Anxiety is locked on the faces of those waiting for judgment. Three distinguished-looking gentlemen sit upright, looking straight ahead, each sporting a chestful of medals. I cannot tell the expression of the woman in the niqab, but her two small boys have brown eyes that dart around the room trying to accustom themselves to this intimidating world of faceless bureaucracy. A blind, Turkish-looking man is helped into court by his nephew. Amid the general hubbub, lawyers back into the corners of the room to create makeshift private spaces for a final consultation with their clients. The blue carpet is stained and filthy.

Sitting here, it’s hard to imagine that these are the people that look set to determine the course of the next election. Yet the idea that we are being swamped with immigrants has become almost an accepted part of the political landscape and the widely held explanation for many of our political and economic ills.

It’s total nonsense, of course. The reason white seaside Britain has been economically devastated has much more to do with people wearing smart suits in the City than Romanians breaking their backs in the fields of East Anglia. But the former have much better PR departments. And better lawyers. And, in the end, politicians don’t argue with big money for long. Of course, it was ever thus. The poor and the vulnerable – especially those who do not share the same language or customs or religion – have always been a politically convenient scapegoat for a society’s various ills. It’s the oldest trick in the book.

Hanging around in Taylor House, phrases from the Bible start coming to me.
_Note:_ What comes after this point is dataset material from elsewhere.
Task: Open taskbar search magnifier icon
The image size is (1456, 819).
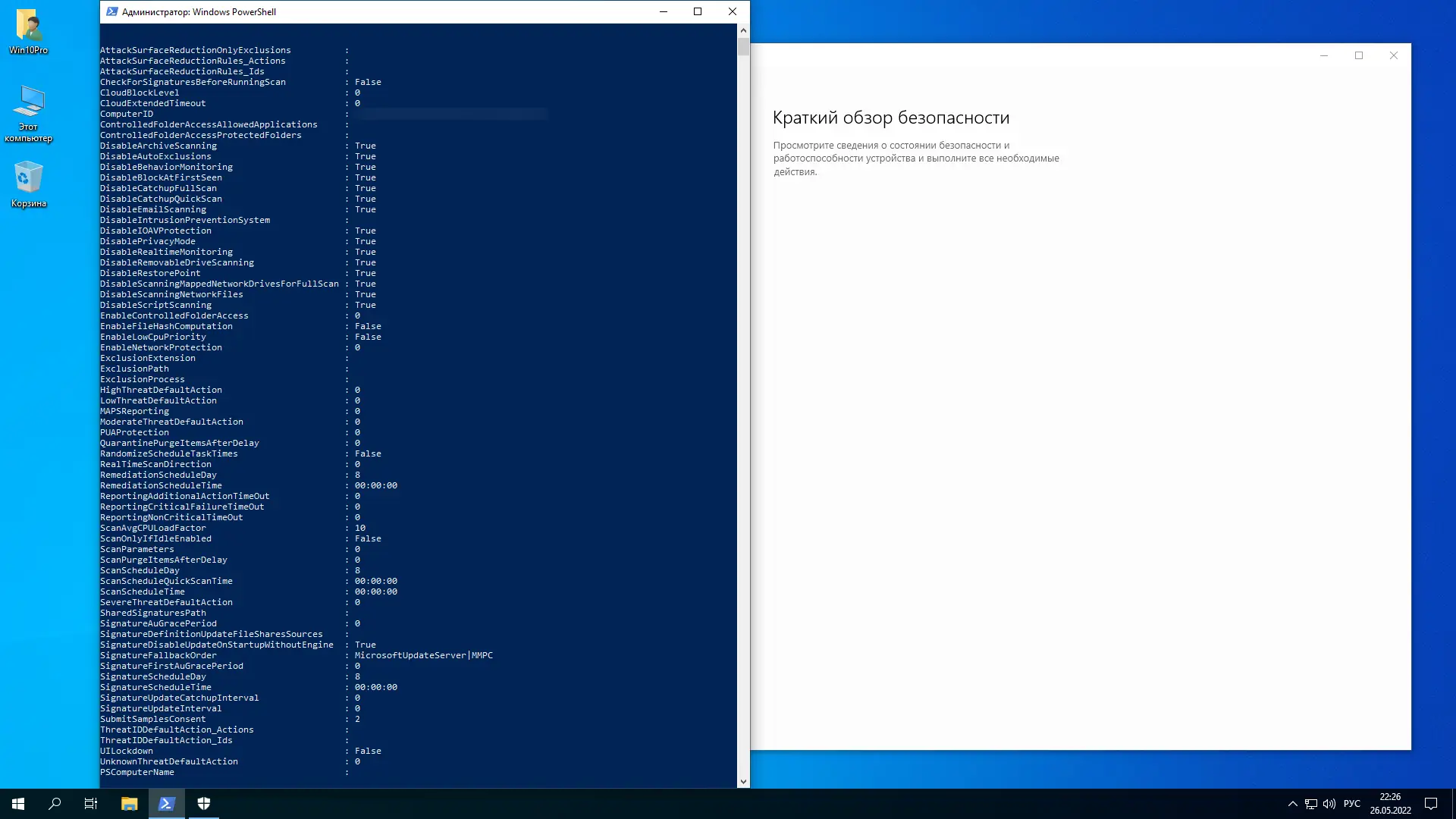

The book of Leviticus says this: “The alien who resides with you shall be to you as the citizen among you; you shall love the alien as yourself, for you were aliens in the land of Egypt: I am the Lord your God.” And the book of Deuteronomy says this: “You shall love the stranger, for you were once strangers in the land of Egypt.” I could go on and on. Jesus taught that the way one deals with strangers is the way one deals with him.

All of which is why it is so bizarre that some people seem to think immigrants are somehow a threat to something called Christian Britain (whatever that is). No, the real threat to Christianity on these shores is the narrow-minded provincialism that confuses religion with some chauvinistic Englishness that believes native-born people come first.

Indeed, from a religious (as opposed to a narrowly national) perspective, it is hard morally to distinguish between natives and foreigners. For instance: roughly 2,000 people came into this country yesterday, without papers or passports. No one stopped them or questioned their right to stay. And what was their clever port of entry, you may ask. Answer: maternity wards. They just happened to be born here. And because they had done (fairly) well in the geographical lottery of their birth, they are immediately handed various political rights of residency.

But from the God’s eye perspective, we are all sojourners on a planet that is on loan, and no corner of it is ours out of necessity or through any sort of inalienable right. I suspect the secular equivalent of this perspective is there in the green movement and the appreciation that the natural rhythms of the planet have little interest in borders and passports. From the perspective of the planet, as indeed sub specie aeternitatis, the legitimacy of one’s residency status in the UK is a narcissism of small differences. Which is precisely why, as our politicians obsess more and more about the problems of immigration, we shrink in size, in imagination and in influence.